Study material below:

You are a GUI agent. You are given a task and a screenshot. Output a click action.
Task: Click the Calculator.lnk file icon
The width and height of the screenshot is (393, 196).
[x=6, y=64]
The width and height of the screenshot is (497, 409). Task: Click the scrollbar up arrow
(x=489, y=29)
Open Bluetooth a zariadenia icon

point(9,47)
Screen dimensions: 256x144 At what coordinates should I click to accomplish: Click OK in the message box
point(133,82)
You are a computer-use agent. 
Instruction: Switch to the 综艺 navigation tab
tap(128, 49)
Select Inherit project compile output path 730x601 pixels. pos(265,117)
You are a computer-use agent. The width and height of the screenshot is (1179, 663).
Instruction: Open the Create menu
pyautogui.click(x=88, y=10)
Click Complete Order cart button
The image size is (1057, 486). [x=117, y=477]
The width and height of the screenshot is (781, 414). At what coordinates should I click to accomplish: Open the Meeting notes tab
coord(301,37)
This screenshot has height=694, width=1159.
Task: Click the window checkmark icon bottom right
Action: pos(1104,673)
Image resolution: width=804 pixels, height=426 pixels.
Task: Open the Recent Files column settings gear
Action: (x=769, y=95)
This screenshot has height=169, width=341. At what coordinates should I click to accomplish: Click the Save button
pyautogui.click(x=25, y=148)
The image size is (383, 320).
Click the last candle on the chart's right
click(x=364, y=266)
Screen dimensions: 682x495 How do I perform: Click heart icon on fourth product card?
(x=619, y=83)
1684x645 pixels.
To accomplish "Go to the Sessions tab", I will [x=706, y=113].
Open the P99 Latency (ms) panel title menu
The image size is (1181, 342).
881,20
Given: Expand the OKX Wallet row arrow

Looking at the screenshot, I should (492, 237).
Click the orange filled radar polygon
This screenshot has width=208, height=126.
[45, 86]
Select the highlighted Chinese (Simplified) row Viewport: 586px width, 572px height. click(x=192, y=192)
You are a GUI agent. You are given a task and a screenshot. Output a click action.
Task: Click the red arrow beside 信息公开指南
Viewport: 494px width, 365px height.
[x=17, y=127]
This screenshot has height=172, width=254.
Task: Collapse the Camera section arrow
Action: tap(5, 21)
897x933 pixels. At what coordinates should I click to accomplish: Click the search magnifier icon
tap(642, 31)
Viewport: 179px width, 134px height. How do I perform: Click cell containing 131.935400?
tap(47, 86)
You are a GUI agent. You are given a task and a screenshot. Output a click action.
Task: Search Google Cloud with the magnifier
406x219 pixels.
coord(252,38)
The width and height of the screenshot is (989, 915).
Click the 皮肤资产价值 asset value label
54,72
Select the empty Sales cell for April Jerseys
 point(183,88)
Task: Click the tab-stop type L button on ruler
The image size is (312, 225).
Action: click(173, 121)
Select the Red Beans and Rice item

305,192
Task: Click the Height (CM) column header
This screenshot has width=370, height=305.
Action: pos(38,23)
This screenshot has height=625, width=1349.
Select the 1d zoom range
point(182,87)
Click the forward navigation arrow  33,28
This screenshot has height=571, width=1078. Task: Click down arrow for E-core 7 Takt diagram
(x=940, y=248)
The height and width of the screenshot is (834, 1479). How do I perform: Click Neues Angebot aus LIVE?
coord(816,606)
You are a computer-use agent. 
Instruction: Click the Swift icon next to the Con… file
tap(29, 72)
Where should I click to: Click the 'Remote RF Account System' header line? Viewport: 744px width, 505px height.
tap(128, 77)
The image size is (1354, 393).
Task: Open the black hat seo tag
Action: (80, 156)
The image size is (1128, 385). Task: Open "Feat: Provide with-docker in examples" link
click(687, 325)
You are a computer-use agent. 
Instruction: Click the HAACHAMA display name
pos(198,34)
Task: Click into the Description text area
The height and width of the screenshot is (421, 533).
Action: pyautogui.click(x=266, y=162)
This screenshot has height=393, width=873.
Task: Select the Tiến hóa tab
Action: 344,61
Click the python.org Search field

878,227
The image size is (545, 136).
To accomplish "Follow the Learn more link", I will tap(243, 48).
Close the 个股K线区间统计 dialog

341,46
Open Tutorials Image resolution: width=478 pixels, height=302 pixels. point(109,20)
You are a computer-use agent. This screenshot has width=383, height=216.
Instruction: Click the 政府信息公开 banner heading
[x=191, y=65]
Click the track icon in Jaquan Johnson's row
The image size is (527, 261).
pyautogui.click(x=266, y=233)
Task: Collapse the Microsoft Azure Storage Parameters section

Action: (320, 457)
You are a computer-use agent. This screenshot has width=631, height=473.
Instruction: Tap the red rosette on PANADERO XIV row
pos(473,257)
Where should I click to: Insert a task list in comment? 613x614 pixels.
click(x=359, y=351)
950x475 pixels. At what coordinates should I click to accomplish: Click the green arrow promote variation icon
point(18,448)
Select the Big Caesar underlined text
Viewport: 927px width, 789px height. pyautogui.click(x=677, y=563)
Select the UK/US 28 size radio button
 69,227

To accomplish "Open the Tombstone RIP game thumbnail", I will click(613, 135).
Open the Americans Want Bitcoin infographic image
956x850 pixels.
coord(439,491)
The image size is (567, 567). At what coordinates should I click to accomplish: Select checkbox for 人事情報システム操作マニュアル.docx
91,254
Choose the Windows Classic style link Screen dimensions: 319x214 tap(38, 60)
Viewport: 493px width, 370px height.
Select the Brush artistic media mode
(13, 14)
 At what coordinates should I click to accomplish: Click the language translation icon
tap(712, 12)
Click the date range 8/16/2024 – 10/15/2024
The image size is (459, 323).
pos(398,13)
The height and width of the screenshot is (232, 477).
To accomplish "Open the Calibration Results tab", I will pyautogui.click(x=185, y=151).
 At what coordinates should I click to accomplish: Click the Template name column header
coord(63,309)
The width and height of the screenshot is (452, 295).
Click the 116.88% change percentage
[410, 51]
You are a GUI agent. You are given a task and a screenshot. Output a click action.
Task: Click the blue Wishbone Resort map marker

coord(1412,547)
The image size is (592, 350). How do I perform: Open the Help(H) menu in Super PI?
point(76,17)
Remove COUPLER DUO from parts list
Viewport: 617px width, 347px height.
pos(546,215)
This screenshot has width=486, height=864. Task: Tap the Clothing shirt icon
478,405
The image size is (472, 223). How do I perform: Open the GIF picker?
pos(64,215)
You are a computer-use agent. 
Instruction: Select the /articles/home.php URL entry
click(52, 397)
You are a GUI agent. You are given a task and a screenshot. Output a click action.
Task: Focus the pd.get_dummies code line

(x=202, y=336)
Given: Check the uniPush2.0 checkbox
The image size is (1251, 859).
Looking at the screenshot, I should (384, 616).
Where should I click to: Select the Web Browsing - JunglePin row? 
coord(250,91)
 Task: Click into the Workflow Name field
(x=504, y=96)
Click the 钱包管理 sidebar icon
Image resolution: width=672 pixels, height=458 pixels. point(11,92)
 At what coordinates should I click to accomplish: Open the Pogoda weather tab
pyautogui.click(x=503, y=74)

End of Study material.

The required answer is the run of lines above, starting at the line with "Click the date range 8/16/2024 – 10/15/2024" and ending at the line with "Given: Check the uniPush2.0 checkbox", reproduced exactly with both ends.

Click the date range 8/16/2024 – 10/15/2024
The image size is (459, 323).
pos(398,13)
The height and width of the screenshot is (232, 477).
To accomplish "Open the Calibration Results tab", I will pyautogui.click(x=185, y=151).
 At what coordinates should I click to accomplish: Click the Template name column header
coord(63,309)
The width and height of the screenshot is (452, 295).
Click the 116.88% change percentage
[410, 51]
You are a GUI agent. You are given a task and a screenshot. Output a click action.
Task: Click the blue Wishbone Resort map marker

coord(1412,547)
The image size is (592, 350). How do I perform: Open the Help(H) menu in Super PI?
point(76,17)
Remove COUPLER DUO from parts list
Viewport: 617px width, 347px height.
pos(546,215)
This screenshot has width=486, height=864. Task: Tap the Clothing shirt icon
478,405
The image size is (472, 223). How do I perform: Open the GIF picker?
pos(64,215)
You are a computer-use agent. 
Instruction: Select the /articles/home.php URL entry
click(52, 397)
You are a GUI agent. You are given a task and a screenshot. Output a click action.
Task: Focus the pd.get_dummies code line

(x=202, y=336)
Given: Check the uniPush2.0 checkbox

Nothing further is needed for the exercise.